Traders indicate that some hedge funds are also betting on rising bond yields. Since late October, expectations for a 25 basis point rate hike in Japan in December have shifted from negligible to around 54%.
"Fast money is once again focusing on the short end of the curve," said Keita Matsumoto, head of financial institution sales and solutions at Citigroup Global Markets Japan, noting that hedge funds have accumulated a small number of short positions in recent weeks.
In the two weeks following the U.S. elections, Tokyo bank stocks have risen about 13%, while the broader market has remained flat, with export-oriented stocks performing well, particularly cyclical sectors such as industrials and machinery.
George Efstathopoulos, manager of Fidelity International's $102 million global multi-asset fund, stated, "We have been focusing on Japanese mid-cap stocks and Japanese bank stocks, which will benefit from rising wages and interest rates, respectively."
He added, "Recently, our outlook on Japanese large-cap stocks has also become more optimistic, as a weaker yen is expected to translate into better earnings prospects amid a re-acceleration of global economic growth."
The Story of the Yen
The price of the yen is a major factor influencing Japan's economic and stock market performance and may affect monetary policy through import costs, which in turn can drive up inflation.
Bank of Japan Governor Kazuo Ueda only mentioned the yen during a closely watched policy speech on Monday. Since the beginning of 2021, the yen has depreciated by more than 30% against the dollar.
However, the market believes that the continuously declining yen will force the Bank of Japan to take action sooner, especially as forex traders bet on further depreciation of the yen.
Nathan Swami, head of Asia-Pacific foreign exchange trading at Citigroup in Singapore, stated, "Given the recent performance of the yen, the Bank of Japan may need to reassess whether a tougher stance is required in future meetings."
CFTC data shows that forex speculators have been increasing their bets against the yen.
It is certain that there are not many bets in the interest rate market, as the spread of over 375 basis points between two-year U.S. and two-year Japanese rates is a strong fundamental factor for the yen's weakness, which reassures many investors Shafali Sachdev, Head of Asian Investment Services at BNP Paribas Wealth Management, stated, "Given the interest rate differentials and spread trading, many clients are eager to structurally go long on the dollar."

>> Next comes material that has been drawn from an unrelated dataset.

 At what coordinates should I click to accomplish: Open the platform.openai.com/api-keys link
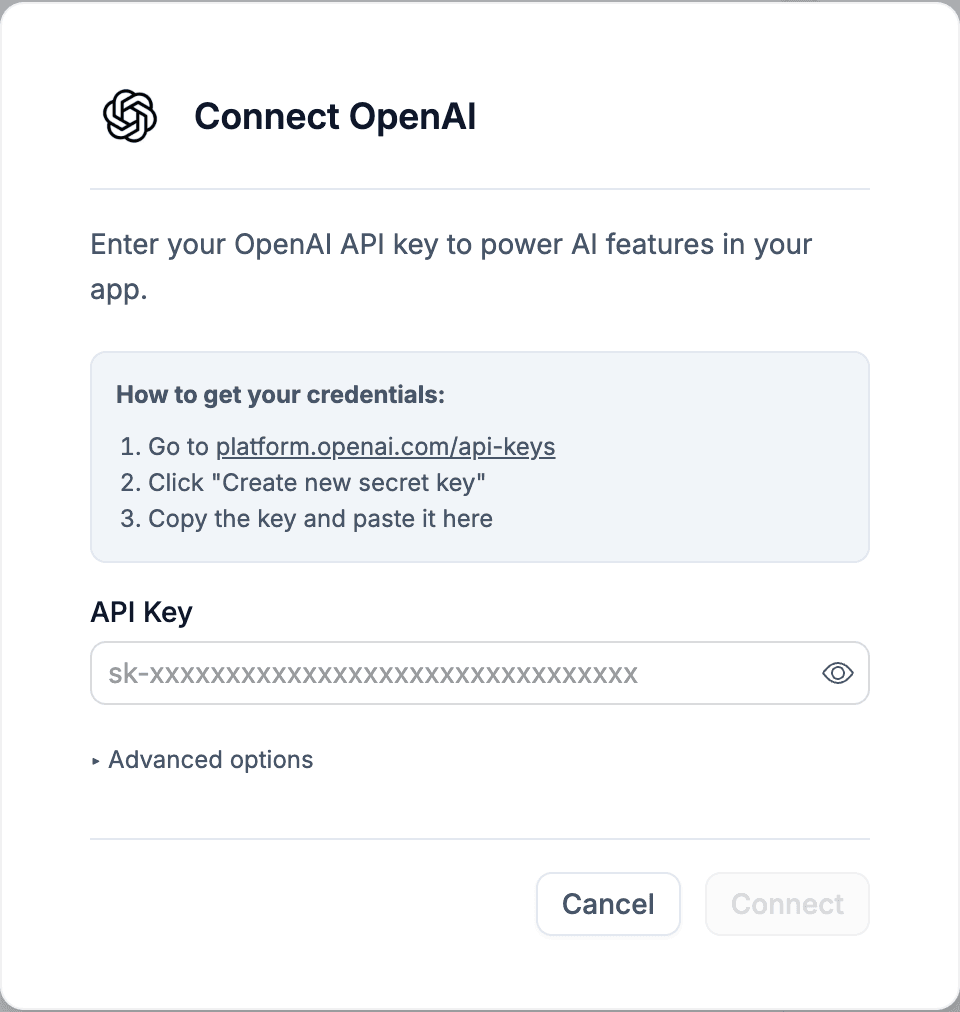(386, 447)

Nevertheless, the significant rise of the yen in August, which led to the Nikkei index experiencing its largest single-day drop since 1987, left a deep impression on investors.
Geoff Yu, a strategist at a New York bank, said, "I think the yen is as important as the Japanese fundamentals." Citigroup's Matsumoto mentioned that if the yen no longer erodes dollar returns, it could even benefit foreign investors in Japan.
He said, "Because global investors have to worry about where the yen's depreciation might stop. So they are looking for the bottom of the yen."